§ Exercise details:
Write out every item below word for word, with nothing changed or left out.

__________________________________________________

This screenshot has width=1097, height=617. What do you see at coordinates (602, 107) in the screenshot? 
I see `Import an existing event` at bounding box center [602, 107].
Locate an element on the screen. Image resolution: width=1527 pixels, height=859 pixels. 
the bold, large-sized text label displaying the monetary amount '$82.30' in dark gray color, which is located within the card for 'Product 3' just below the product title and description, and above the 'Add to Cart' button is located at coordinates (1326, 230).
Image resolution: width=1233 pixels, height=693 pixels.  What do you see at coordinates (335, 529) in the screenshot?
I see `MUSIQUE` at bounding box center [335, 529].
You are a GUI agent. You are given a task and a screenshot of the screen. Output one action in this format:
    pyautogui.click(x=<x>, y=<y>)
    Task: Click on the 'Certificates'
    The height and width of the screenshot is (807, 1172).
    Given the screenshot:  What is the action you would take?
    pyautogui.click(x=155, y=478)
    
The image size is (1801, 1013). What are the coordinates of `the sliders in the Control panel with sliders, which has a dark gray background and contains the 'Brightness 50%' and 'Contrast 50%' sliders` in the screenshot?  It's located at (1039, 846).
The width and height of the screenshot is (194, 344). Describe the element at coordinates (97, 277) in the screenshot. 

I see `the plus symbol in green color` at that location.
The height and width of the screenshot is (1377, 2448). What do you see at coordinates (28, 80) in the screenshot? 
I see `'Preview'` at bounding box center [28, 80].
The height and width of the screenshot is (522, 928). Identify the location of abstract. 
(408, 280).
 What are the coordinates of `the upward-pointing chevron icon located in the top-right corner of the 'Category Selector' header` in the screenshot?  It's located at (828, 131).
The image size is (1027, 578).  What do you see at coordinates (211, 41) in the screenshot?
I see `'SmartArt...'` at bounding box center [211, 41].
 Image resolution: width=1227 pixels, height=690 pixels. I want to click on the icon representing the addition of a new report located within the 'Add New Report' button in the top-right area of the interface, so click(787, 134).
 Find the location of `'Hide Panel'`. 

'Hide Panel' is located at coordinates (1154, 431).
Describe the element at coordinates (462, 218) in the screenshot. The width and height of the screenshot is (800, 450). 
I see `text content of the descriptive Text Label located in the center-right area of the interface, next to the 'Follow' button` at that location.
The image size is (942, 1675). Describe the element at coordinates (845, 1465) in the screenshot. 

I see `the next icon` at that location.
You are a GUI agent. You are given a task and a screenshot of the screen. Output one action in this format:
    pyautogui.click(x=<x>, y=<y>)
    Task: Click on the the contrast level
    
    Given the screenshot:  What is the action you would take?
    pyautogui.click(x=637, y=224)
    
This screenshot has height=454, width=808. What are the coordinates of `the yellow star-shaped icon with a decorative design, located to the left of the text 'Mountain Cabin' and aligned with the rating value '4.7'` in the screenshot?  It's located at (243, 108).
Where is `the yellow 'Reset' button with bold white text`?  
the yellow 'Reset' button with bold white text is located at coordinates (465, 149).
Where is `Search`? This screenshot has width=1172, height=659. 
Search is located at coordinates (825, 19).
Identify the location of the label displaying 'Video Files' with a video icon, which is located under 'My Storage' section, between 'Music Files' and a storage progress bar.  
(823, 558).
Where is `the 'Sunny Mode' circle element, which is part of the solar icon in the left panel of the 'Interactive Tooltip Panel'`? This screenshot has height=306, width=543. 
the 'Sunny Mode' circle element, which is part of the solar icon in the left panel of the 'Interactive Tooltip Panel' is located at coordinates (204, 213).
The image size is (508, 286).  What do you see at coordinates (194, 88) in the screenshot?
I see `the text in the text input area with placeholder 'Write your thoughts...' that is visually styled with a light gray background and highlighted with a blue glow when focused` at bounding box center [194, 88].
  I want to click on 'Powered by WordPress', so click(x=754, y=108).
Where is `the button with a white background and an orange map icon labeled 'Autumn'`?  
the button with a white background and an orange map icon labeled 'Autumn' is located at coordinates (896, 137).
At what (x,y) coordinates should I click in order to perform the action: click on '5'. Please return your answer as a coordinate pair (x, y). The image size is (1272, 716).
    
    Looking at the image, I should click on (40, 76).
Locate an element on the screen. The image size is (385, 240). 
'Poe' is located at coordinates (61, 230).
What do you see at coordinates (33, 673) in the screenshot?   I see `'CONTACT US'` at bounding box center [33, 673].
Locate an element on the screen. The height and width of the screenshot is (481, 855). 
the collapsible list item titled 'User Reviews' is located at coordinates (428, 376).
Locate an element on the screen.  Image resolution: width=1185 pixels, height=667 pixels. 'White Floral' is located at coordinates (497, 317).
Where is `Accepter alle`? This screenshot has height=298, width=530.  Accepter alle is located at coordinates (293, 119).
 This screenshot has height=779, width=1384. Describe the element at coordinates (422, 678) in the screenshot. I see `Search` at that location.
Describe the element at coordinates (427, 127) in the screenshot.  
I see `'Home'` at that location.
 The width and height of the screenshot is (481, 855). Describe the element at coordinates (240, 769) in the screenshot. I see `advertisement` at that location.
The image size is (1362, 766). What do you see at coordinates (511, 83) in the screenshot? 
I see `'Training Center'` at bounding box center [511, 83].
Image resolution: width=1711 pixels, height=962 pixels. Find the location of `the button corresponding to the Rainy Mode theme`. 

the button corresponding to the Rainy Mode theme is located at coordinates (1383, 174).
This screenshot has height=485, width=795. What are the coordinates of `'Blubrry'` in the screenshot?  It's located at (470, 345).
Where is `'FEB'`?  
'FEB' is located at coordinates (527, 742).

__________________________________________________

§ Written reply:
This screenshot has width=1097, height=617. What do you see at coordinates (602, 107) in the screenshot? 
I see `Import an existing event` at bounding box center [602, 107].
Locate an element on the screen. Image resolution: width=1527 pixels, height=859 pixels. 
the bold, large-sized text label displaying the monetary amount '$82.30' in dark gray color, which is located within the card for 'Product 3' just below the product title and description, and above the 'Add to Cart' button is located at coordinates (1326, 230).
Image resolution: width=1233 pixels, height=693 pixels.  What do you see at coordinates (335, 529) in the screenshot?
I see `MUSIQUE` at bounding box center [335, 529].
You are a GUI agent. You are given a task and a screenshot of the screen. Output one action in this format:
    pyautogui.click(x=<x>, y=<y>)
    Task: Click on the 'Certificates'
    The height and width of the screenshot is (807, 1172).
    Given the screenshot:  What is the action you would take?
    pyautogui.click(x=155, y=478)
    
The image size is (1801, 1013). What are the coordinates of `the sliders in the Control panel with sliders, which has a dark gray background and contains the 'Brightness 50%' and 'Contrast 50%' sliders` in the screenshot?  It's located at (1039, 846).
The width and height of the screenshot is (194, 344). Describe the element at coordinates (97, 277) in the screenshot. 

I see `the plus symbol in green color` at that location.
The height and width of the screenshot is (1377, 2448). What do you see at coordinates (28, 80) in the screenshot? 
I see `'Preview'` at bounding box center [28, 80].
The height and width of the screenshot is (522, 928). Identify the location of abstract. 
(408, 280).
 What are the coordinates of `the upward-pointing chevron icon located in the top-right corner of the 'Category Selector' header` in the screenshot?  It's located at (828, 131).
The image size is (1027, 578).  What do you see at coordinates (211, 41) in the screenshot?
I see `'SmartArt...'` at bounding box center [211, 41].
 Image resolution: width=1227 pixels, height=690 pixels. I want to click on the icon representing the addition of a new report located within the 'Add New Report' button in the top-right area of the interface, so click(787, 134).
 Find the location of `'Hide Panel'`. 

'Hide Panel' is located at coordinates (1154, 431).
Describe the element at coordinates (462, 218) in the screenshot. The width and height of the screenshot is (800, 450). 
I see `text content of the descriptive Text Label located in the center-right area of the interface, next to the 'Follow' button` at that location.
The image size is (942, 1675). Describe the element at coordinates (845, 1465) in the screenshot. 

I see `the next icon` at that location.
You are a GUI agent. You are given a task and a screenshot of the screen. Output one action in this format:
    pyautogui.click(x=<x>, y=<y>)
    Task: Click on the the contrast level
    
    Given the screenshot:  What is the action you would take?
    pyautogui.click(x=637, y=224)
    
This screenshot has height=454, width=808. What are the coordinates of `the yellow star-shaped icon with a decorative design, located to the left of the text 'Mountain Cabin' and aligned with the rating value '4.7'` in the screenshot?  It's located at (243, 108).
Where is `the yellow 'Reset' button with bold white text`?  
the yellow 'Reset' button with bold white text is located at coordinates (465, 149).
Where is `Search`? This screenshot has width=1172, height=659. 
Search is located at coordinates (825, 19).
Identify the location of the label displaying 'Video Files' with a video icon, which is located under 'My Storage' section, between 'Music Files' and a storage progress bar.  
(823, 558).
Where is `the 'Sunny Mode' circle element, which is part of the solar icon in the left panel of the 'Interactive Tooltip Panel'`? This screenshot has height=306, width=543. 
the 'Sunny Mode' circle element, which is part of the solar icon in the left panel of the 'Interactive Tooltip Panel' is located at coordinates (204, 213).
The image size is (508, 286).  What do you see at coordinates (194, 88) in the screenshot?
I see `the text in the text input area with placeholder 'Write your thoughts...' that is visually styled with a light gray background and highlighted with a blue glow when focused` at bounding box center [194, 88].
  I want to click on 'Powered by WordPress', so click(x=754, y=108).
Where is `the button with a white background and an orange map icon labeled 'Autumn'`?  
the button with a white background and an orange map icon labeled 'Autumn' is located at coordinates (896, 137).
At what (x,y) coordinates should I click in order to perform the action: click on '5'. Please return your answer as a coordinate pair (x, y). The image size is (1272, 716).
    
    Looking at the image, I should click on (40, 76).
Locate an element on the screen. The image size is (385, 240). 
'Poe' is located at coordinates (61, 230).
What do you see at coordinates (33, 673) in the screenshot?   I see `'CONTACT US'` at bounding box center [33, 673].
Locate an element on the screen. The height and width of the screenshot is (481, 855). 
the collapsible list item titled 'User Reviews' is located at coordinates (428, 376).
Locate an element on the screen.  Image resolution: width=1185 pixels, height=667 pixels. 'White Floral' is located at coordinates (497, 317).
Where is `Accepter alle`? This screenshot has height=298, width=530.  Accepter alle is located at coordinates (293, 119).
 This screenshot has height=779, width=1384. Describe the element at coordinates (422, 678) in the screenshot. I see `Search` at that location.
Describe the element at coordinates (427, 127) in the screenshot.  
I see `'Home'` at that location.
 The width and height of the screenshot is (481, 855). Describe the element at coordinates (240, 769) in the screenshot. I see `advertisement` at that location.
The image size is (1362, 766). What do you see at coordinates (511, 83) in the screenshot? 
I see `'Training Center'` at bounding box center [511, 83].
Image resolution: width=1711 pixels, height=962 pixels. Find the location of `the button corresponding to the Rainy Mode theme`. 

the button corresponding to the Rainy Mode theme is located at coordinates (1383, 174).
This screenshot has height=485, width=795. What are the coordinates of `'Blubrry'` in the screenshot?  It's located at (470, 345).
Where is `'FEB'`?  
'FEB' is located at coordinates (527, 742).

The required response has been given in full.